Top of STUDY MATERIAL

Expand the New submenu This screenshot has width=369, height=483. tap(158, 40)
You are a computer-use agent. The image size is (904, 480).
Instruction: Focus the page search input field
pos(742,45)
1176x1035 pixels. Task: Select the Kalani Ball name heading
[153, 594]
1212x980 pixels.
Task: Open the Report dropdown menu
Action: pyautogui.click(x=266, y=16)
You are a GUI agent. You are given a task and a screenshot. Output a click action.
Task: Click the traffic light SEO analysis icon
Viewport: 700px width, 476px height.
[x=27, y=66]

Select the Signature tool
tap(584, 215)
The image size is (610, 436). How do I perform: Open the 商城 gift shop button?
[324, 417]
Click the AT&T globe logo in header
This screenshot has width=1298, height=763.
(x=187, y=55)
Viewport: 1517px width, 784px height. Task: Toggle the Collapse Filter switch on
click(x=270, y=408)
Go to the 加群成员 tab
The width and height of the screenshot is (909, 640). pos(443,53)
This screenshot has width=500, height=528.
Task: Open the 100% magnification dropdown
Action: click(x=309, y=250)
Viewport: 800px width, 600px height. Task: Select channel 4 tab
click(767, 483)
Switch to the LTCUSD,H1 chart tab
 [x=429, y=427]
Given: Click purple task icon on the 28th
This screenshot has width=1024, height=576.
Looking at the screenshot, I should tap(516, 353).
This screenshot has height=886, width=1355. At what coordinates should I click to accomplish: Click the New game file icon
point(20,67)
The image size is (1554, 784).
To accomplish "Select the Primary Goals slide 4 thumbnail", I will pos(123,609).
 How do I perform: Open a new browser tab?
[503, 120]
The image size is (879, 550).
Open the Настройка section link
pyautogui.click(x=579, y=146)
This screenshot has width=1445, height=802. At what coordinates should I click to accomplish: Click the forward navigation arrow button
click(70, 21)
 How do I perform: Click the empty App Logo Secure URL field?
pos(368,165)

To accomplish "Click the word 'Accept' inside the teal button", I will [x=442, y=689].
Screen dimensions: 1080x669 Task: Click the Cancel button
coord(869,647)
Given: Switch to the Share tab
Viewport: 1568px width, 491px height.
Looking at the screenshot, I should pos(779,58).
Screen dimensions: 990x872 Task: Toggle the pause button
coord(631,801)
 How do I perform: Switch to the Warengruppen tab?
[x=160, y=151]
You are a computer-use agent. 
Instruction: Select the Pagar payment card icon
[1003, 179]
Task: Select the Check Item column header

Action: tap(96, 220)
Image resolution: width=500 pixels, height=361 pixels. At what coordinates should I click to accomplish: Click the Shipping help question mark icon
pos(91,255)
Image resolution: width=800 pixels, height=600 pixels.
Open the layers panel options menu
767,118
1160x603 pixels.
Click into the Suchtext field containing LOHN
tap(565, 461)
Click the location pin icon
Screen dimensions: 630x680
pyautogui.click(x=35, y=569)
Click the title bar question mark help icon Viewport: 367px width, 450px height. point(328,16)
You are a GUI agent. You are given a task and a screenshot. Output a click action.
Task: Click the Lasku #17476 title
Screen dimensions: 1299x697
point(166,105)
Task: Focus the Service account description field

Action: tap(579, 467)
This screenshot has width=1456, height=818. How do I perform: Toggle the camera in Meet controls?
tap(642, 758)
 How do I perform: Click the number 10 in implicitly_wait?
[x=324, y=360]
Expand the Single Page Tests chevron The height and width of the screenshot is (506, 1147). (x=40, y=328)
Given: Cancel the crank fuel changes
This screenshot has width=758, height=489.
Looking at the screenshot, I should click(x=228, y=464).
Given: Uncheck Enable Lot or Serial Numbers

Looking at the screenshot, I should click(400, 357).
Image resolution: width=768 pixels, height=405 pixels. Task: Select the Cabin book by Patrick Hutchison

Bottom of STUDY MATERIAL

#### [PROBLEM DESCRIPTION]
Scan the material line by line and report each one that contains "agent".

#### [ANSWER TO THE EXERCISE]
You are a computer-use agent. The image size is (904, 480).
You are a GUI agent. You are given a task and a screenshot. Output a click action.
You are a computer-use agent. 
You are a GUI agent. You are given a task and a screenshot. Output a click action.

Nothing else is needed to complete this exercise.